## THE PROBLEM
Please turn every line of the listing below into a numbered list, leaving out the blank lines.
++++++++++++++++++++
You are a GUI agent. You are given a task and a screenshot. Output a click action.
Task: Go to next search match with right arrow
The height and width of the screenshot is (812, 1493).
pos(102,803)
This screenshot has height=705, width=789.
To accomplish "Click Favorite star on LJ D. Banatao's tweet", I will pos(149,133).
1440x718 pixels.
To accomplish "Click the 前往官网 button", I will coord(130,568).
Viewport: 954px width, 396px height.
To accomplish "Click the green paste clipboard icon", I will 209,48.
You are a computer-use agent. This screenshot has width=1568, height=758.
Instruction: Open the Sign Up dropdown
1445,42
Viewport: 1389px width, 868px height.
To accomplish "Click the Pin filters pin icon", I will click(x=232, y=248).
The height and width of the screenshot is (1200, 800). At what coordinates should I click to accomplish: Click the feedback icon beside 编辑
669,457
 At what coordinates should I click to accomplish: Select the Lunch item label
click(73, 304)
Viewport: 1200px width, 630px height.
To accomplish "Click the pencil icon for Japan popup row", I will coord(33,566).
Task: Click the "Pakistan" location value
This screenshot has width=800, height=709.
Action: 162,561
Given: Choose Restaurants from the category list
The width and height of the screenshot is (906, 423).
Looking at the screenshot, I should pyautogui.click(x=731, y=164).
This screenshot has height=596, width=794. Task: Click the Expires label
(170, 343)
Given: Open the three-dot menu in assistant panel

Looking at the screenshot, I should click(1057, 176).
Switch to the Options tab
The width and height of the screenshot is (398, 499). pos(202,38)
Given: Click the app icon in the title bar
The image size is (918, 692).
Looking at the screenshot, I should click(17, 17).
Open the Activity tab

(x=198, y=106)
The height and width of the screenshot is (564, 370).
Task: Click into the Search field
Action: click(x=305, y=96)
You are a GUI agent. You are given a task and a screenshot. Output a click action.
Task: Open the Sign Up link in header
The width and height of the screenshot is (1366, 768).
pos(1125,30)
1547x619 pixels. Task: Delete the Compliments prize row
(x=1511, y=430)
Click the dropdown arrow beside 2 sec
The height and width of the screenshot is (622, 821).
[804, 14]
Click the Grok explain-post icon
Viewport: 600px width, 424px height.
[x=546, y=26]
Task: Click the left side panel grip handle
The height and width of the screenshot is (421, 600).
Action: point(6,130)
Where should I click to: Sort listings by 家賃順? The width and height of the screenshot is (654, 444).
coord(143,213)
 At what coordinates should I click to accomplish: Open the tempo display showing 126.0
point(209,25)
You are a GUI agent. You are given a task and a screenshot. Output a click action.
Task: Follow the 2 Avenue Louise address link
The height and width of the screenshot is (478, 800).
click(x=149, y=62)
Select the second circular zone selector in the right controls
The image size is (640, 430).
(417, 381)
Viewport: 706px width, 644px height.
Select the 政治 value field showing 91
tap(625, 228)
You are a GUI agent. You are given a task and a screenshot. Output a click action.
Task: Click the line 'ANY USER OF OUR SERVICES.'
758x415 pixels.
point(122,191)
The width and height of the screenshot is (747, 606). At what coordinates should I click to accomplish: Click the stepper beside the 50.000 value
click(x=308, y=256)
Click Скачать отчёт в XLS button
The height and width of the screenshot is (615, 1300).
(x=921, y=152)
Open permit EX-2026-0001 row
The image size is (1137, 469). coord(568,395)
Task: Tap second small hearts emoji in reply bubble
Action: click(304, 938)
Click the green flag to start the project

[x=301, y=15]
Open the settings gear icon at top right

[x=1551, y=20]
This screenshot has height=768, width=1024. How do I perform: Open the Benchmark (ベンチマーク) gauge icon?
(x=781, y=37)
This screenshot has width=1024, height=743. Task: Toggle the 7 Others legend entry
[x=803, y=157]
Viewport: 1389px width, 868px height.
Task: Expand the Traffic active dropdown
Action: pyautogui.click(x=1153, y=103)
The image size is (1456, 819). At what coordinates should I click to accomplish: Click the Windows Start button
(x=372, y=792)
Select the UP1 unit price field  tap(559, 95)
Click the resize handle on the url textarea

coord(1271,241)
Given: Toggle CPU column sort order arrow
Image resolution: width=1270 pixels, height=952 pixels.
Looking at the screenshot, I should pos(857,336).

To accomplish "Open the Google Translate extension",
++++++++++++++++++++
## OUTPUT
1. You are a GUI agent. You are given a task and a screenshot. Output a click action.
2. Task: Go to next search match with right arrow
3. The height and width of the screenshot is (812, 1493).
4. pos(102,803)
5. This screenshot has height=705, width=789.
6. To accomplish "Click Favorite star on LJ D. Banatao's tweet", I will pos(149,133).
7. 1440x718 pixels.
8. To accomplish "Click the 前往官网 button", I will coord(130,568).
9. Viewport: 954px width, 396px height.
10. To accomplish "Click the green paste clipboard icon", I will 209,48.
11. You are a computer-use agent. This screenshot has width=1568, height=758.
12. Instruction: Open the Sign Up dropdown
13. 1445,42
14. Viewport: 1389px width, 868px height.
15. To accomplish "Click the Pin filters pin icon", I will click(x=232, y=248).
16. The height and width of the screenshot is (1200, 800). At what coordinates should I click to accomplish: Click the feedback icon beside 编辑
17. 669,457
18.  At what coordinates should I click to accomplish: Select the Lunch item label
19. click(73, 304)
20. Viewport: 1200px width, 630px height.
21. To accomplish "Click the pencil icon for Japan popup row", I will coord(33,566).
22. Task: Click the "Pakistan" location value
23. This screenshot has width=800, height=709.
24. Action: 162,561
25. Given: Choose Restaurants from the category list
26. The width and height of the screenshot is (906, 423).
27. Looking at the screenshot, I should pyautogui.click(x=731, y=164).
28. This screenshot has height=596, width=794. Task: Click the Expires label
29. (170, 343)
30. Given: Open the three-dot menu in assistant panel
31. Looking at the screenshot, I should click(1057, 176).
32. Switch to the Options tab
33. The width and height of the screenshot is (398, 499). pos(202,38)
34. Given: Click the app icon in the title bar
35. The image size is (918, 692).
36. Looking at the screenshot, I should click(17, 17).
37. Open the Activity tab
38. (x=198, y=106)
39. The height and width of the screenshot is (564, 370).
40. Task: Click into the Search field
41. Action: click(x=305, y=96)
42. You are a GUI agent. You are given a task and a screenshot. Output a click action.
43. Task: Open the Sign Up link in header
44. The width and height of the screenshot is (1366, 768).
45. pos(1125,30)
46. 1547x619 pixels. Task: Delete the Compliments prize row
47. (x=1511, y=430)
48. Click the dropdown arrow beside 2 sec
49. The height and width of the screenshot is (622, 821).
50. [804, 14]
51. Click the Grok explain-post icon
52. Viewport: 600px width, 424px height.
53. [x=546, y=26]
54. Task: Click the left side panel grip handle
55. The height and width of the screenshot is (421, 600).
56. Action: point(6,130)
57. Where should I click to: Sort listings by 家賃順? The width and height of the screenshot is (654, 444).
58. coord(143,213)
59.  At what coordinates should I click to accomplish: Open the tempo display showing 126.0
60. point(209,25)
61. You are a GUI agent. You are given a task and a screenshot. Output a click action.
62. Task: Follow the 2 Avenue Louise address link
63. The height and width of the screenshot is (478, 800).
64. click(x=149, y=62)
65. Select the second circular zone selector in the right controls
66. The image size is (640, 430).
67. (417, 381)
68. Viewport: 706px width, 644px height.
69. Select the 政治 value field showing 91
70. tap(625, 228)
71. You are a GUI agent. You are given a task and a screenshot. Output a click action.
72. Task: Click the line 'ANY USER OF OUR SERVICES.'
73. 758x415 pixels.
74. point(122,191)
75. The width and height of the screenshot is (747, 606). At what coordinates should I click to accomplish: Click the stepper beside the 50.000 value
76. click(x=308, y=256)
77. Click Скачать отчёт в XLS button
78. The height and width of the screenshot is (615, 1300).
79. (x=921, y=152)
80. Open permit EX-2026-0001 row
81. The image size is (1137, 469). coord(568,395)
82. Task: Tap second small hearts emoji in reply bubble
83. Action: click(304, 938)
84. Click the green flag to start the project
85. [x=301, y=15]
86. Open the settings gear icon at top right
87. [x=1551, y=20]
88. This screenshot has height=768, width=1024. How do I perform: Open the Benchmark (ベンチマーク) gauge icon?
89. (x=781, y=37)
90. This screenshot has width=1024, height=743. Task: Toggle the 7 Others legend entry
91. [x=803, y=157]
92. Viewport: 1389px width, 868px height.
93. Task: Expand the Traffic active dropdown
94. Action: pyautogui.click(x=1153, y=103)
95. The image size is (1456, 819). At what coordinates should I click to accomplish: Click the Windows Start button
96. (x=372, y=792)
97. Select the UP1 unit price field  tap(559, 95)
98. Click the resize handle on the url textarea
99. coord(1271,241)
100. Given: Toggle CPU column sort order arrow
101. Image resolution: width=1270 pixels, height=952 pixels.
102. Looking at the screenshot, I should pos(857,336).
103. To accomplish "Open the Google Translate extension",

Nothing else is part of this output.